Vic Fleischer has a wonderfully vulnerable post about his struggles to overcome glassopobia — stage fright — in his life as a Tax Prof:
Stagefright is an awkward phobia for a law professor. After all, we have to stand up in front of a large class four times a week and command the stage. We present papers to (occasionally hostile) audiences at conferences and job talks. Speaking up at faculty meetings remains especially difficult for me.
Like Gordon Smith, I have observed Vic in various professional settings and would never have guessed his internal battle.
Ever since I was a young boy, I have struggled with stuttering. And yet I chose a career path, first as a lawyer and then as a law professor, requiring almost daily public speaking. As I progressed on the partnership track, my law firm was kind enough to put me through years of speech therapy. After I decided to go into law teaching, the job talk was of course particularly frightening for me, and I am grateful that Cincinnati took a chance on me.

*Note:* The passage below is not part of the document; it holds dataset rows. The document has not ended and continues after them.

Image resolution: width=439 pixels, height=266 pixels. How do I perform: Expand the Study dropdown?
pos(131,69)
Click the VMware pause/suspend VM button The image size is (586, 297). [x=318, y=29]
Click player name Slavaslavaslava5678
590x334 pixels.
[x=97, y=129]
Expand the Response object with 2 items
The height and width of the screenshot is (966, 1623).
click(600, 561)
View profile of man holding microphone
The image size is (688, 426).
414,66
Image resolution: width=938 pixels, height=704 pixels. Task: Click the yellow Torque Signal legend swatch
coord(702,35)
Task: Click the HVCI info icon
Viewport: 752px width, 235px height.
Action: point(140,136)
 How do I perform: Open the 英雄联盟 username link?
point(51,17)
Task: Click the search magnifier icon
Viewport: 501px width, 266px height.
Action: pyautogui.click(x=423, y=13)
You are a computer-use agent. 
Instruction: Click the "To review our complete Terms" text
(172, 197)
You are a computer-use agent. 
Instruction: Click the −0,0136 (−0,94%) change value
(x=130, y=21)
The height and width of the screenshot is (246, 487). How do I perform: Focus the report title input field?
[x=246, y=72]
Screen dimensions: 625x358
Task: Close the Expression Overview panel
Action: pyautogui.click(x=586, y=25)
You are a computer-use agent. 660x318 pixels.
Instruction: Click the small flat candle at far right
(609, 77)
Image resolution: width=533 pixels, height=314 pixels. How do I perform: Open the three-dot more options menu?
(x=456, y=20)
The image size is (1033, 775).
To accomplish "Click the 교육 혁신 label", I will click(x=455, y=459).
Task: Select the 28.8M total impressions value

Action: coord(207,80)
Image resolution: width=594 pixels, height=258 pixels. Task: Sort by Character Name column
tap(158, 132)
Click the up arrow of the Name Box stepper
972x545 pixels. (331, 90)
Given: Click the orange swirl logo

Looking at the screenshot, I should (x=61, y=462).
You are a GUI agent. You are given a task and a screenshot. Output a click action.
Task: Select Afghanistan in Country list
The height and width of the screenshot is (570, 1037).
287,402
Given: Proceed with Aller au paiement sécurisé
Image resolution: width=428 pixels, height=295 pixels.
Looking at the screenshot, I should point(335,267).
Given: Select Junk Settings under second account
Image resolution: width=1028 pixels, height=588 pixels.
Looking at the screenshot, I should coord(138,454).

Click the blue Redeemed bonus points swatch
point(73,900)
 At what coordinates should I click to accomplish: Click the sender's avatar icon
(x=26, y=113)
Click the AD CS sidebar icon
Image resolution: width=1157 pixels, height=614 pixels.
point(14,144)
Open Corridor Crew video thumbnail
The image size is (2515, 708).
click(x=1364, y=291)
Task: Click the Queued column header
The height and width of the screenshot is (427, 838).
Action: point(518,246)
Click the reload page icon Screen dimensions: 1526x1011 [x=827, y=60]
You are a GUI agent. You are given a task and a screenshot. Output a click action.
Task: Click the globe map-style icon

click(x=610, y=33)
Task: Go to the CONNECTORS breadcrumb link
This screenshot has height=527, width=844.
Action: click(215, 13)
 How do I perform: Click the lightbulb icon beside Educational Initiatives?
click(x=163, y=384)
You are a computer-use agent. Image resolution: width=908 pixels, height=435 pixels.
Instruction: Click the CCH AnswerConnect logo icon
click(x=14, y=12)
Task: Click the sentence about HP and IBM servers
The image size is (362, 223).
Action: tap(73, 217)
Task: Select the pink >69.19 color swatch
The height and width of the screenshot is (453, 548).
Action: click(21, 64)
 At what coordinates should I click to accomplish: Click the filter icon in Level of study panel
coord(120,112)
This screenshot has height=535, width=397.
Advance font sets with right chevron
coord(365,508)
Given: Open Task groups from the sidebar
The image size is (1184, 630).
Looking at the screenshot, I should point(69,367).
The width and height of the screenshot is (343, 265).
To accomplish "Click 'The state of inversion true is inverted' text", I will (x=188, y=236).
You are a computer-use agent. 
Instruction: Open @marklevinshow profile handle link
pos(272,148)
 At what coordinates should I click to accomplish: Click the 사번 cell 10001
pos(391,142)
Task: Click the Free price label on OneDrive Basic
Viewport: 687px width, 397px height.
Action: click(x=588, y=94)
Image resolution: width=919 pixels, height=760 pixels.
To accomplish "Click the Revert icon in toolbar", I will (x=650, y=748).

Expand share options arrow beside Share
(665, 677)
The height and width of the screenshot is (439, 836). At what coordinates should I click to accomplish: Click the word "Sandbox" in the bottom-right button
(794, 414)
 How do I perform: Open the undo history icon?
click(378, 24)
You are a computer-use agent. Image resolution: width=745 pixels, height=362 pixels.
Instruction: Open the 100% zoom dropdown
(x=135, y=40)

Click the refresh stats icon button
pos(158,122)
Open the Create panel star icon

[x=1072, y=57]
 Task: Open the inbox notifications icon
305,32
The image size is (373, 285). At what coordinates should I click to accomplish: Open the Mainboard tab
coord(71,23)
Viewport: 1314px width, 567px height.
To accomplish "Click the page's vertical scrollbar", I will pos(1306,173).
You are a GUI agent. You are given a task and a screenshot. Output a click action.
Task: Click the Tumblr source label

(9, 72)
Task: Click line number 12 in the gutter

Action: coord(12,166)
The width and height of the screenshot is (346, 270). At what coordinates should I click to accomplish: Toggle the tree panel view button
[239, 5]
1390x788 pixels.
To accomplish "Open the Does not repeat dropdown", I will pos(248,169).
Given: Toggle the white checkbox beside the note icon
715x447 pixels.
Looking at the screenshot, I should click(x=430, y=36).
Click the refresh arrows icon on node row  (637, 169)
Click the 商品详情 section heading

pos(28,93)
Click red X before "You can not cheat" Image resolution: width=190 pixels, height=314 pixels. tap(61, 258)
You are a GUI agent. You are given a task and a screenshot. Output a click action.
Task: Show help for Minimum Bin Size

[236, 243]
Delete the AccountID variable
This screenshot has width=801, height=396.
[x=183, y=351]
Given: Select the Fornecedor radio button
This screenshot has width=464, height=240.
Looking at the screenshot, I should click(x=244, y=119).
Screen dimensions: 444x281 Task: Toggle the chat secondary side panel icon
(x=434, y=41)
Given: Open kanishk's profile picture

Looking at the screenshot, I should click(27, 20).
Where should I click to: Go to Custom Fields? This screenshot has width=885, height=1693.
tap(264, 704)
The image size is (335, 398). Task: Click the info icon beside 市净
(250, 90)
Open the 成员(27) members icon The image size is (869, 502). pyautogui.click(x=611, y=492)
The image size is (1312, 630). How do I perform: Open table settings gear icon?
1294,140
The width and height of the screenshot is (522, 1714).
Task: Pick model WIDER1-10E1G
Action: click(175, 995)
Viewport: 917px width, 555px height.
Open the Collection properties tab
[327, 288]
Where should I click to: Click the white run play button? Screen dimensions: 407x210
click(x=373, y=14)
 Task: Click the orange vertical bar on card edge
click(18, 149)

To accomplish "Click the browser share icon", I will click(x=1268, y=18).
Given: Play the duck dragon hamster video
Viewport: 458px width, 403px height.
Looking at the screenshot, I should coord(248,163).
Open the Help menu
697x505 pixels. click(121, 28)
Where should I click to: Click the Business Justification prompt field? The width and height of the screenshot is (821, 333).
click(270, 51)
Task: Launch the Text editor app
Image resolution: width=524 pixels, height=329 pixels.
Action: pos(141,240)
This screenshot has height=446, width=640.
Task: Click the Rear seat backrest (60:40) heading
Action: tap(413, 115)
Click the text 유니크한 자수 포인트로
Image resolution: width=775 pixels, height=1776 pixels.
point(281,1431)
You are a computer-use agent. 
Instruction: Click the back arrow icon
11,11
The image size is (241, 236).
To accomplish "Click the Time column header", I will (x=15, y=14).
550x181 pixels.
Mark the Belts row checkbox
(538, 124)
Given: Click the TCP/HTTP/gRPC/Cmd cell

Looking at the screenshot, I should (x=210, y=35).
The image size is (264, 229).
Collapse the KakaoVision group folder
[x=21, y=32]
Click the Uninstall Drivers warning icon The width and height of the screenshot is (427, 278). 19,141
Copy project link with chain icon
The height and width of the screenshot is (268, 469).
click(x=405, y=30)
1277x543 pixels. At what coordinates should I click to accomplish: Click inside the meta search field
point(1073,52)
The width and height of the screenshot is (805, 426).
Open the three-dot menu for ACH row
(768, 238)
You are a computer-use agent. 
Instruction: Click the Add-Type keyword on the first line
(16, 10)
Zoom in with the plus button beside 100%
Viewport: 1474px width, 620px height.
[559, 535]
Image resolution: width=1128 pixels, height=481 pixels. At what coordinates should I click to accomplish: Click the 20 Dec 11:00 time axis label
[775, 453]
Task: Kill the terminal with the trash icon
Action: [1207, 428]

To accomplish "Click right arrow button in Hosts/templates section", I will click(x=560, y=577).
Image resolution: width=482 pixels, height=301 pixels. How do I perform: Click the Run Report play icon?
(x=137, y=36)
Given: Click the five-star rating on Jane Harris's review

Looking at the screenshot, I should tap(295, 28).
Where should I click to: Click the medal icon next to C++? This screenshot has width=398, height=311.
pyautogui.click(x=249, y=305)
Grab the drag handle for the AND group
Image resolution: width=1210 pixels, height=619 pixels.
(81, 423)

It is thus especially ironic that as my career has evolved, I find myself thrust more and more onto the public speaking stage, whether as a conference organizer, presenter, speaker at faculty workshops, or leader at my school and church. Like another Paul, I repeatedly prayed for the removal of this "thorn," but it took me awhile to accept the answer: "My grace is sufficient for you, for my power is made perfect in weakness." (2 Corinthians 12:8). With tenure and middle age, I have become increasingly comfortable in my own skin and accept the wisdom of another great philospher: "I yam what I yam."